## Instructions to follow
Rewrite the records from the line that contains "at (640, 158)." through the end of the records, changing "Locate an element on the screen" to "Find an element on the screen" and leaving everything else unchanged. Return only those lines.

-------- Supplied data

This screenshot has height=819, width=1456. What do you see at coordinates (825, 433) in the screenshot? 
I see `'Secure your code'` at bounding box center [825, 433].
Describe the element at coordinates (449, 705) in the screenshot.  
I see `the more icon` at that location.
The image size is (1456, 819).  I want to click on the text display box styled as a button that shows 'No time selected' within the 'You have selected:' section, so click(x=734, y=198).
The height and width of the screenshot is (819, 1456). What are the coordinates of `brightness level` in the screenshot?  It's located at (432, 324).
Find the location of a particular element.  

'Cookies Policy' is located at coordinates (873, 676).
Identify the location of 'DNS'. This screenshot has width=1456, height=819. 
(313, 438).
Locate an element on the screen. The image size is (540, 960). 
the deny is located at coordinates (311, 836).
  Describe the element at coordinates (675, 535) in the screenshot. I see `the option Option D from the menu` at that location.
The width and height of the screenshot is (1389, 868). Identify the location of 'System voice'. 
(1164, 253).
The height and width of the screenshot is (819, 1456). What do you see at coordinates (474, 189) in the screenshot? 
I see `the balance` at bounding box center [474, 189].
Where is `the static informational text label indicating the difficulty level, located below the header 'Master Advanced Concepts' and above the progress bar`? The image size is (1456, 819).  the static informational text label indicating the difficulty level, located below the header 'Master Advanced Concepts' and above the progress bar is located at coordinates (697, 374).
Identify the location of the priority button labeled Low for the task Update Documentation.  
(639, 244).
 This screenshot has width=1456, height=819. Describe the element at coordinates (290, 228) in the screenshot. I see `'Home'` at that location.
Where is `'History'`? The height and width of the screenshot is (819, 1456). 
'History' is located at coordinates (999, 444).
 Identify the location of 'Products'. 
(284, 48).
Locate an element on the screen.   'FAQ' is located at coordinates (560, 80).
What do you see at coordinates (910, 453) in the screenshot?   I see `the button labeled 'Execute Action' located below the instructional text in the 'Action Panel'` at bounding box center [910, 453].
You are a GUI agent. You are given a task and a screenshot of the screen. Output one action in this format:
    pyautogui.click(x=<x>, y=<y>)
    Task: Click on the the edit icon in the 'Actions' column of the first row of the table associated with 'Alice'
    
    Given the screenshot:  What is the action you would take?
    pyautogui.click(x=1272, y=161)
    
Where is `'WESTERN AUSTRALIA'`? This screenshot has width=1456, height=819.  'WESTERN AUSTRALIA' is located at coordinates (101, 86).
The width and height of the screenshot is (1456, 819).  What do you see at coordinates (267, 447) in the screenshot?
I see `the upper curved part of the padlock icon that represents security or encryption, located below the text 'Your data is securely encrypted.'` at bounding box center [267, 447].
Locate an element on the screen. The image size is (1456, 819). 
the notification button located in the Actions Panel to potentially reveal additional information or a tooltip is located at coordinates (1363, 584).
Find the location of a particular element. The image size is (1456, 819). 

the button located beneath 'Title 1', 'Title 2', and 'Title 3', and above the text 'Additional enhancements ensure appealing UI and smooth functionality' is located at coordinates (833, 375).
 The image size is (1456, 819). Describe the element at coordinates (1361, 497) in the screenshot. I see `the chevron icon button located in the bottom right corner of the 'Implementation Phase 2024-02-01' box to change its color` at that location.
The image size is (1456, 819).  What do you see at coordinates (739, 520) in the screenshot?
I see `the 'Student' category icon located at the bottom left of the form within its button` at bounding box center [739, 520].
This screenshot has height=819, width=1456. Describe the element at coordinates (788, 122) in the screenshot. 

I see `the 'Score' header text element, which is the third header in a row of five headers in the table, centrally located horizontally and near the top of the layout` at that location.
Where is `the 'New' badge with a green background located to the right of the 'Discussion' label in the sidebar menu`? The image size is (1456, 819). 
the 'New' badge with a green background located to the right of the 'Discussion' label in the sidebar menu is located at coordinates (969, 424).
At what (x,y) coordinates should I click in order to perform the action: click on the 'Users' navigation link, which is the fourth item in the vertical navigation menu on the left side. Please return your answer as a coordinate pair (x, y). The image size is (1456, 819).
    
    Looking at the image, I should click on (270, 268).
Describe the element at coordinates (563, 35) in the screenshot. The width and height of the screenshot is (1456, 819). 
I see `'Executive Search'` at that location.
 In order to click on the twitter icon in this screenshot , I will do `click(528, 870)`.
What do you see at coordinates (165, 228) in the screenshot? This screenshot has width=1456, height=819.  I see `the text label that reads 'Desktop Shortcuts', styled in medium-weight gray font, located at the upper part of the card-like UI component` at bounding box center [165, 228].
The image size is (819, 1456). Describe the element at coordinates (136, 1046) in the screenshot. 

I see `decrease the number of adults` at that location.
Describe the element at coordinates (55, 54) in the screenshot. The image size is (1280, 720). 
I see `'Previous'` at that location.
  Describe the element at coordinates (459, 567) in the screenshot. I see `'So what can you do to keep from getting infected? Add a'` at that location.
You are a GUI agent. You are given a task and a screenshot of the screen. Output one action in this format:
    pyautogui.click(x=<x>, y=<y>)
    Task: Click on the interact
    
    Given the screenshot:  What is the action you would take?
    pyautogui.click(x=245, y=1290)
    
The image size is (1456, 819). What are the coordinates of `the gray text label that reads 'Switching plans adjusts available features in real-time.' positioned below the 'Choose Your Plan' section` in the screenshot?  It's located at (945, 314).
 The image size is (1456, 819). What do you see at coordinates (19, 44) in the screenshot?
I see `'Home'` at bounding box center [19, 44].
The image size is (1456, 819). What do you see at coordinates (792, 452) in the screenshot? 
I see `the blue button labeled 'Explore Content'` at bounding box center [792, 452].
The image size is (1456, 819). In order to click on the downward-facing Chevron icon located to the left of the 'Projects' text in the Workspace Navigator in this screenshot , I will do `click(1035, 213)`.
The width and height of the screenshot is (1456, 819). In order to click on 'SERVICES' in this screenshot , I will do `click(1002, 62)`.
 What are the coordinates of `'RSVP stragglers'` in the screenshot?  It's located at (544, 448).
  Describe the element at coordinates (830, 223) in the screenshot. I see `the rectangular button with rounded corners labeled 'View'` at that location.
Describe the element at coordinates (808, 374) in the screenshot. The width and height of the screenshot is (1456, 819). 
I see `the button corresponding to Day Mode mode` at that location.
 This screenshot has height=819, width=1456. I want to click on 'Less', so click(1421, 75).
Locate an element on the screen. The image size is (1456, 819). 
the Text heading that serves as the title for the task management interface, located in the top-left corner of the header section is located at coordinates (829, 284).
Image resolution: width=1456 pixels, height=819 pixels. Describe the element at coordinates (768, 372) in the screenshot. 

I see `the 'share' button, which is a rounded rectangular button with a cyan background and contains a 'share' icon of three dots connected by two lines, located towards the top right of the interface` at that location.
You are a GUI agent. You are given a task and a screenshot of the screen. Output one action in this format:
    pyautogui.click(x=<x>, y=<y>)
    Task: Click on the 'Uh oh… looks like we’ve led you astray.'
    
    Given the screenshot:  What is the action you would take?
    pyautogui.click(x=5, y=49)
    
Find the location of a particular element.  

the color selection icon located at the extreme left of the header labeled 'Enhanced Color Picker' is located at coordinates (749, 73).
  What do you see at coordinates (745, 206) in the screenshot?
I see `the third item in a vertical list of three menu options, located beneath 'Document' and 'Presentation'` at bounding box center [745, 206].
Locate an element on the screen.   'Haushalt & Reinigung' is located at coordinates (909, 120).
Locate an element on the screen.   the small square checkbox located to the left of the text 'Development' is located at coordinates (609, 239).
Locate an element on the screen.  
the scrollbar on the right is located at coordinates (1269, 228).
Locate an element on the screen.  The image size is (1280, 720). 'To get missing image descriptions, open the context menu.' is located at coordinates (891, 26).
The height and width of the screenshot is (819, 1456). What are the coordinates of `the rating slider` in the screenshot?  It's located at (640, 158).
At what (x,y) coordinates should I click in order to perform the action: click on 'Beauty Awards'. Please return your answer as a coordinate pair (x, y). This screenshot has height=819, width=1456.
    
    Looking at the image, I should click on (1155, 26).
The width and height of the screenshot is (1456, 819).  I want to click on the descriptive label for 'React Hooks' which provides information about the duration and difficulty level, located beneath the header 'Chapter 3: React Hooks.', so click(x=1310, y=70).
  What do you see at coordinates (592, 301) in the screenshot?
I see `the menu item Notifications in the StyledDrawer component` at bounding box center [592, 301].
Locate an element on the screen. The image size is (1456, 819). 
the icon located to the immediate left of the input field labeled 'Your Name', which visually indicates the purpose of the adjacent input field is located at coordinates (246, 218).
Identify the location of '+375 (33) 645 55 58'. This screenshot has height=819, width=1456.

----------------

## Task output
The height and width of the screenshot is (819, 1456). What are the coordinates of `the rating slider` in the screenshot?  It's located at (640, 158).
At what (x,y) coordinates should I click in order to perform the action: click on 'Beauty Awards'. Please return your answer as a coordinate pair (x, y). This screenshot has height=819, width=1456.
    
    Looking at the image, I should click on (1155, 26).
The width and height of the screenshot is (1456, 819).  I want to click on the descriptive label for 'React Hooks' which provides information about the duration and difficulty level, located beneath the header 'Chapter 3: React Hooks.', so click(x=1310, y=70).
  What do you see at coordinates (592, 301) in the screenshot?
I see `the menu item Notifications in the StyledDrawer component` at bounding box center [592, 301].
Find an element on the screen. The image size is (1456, 819). 
the icon located to the immediate left of the input field labeled 'Your Name', which visually indicates the purpose of the adjacent input field is located at coordinates (246, 218).
Identify the location of '+375 (33) 645 55 58'. This screenshot has height=819, width=1456.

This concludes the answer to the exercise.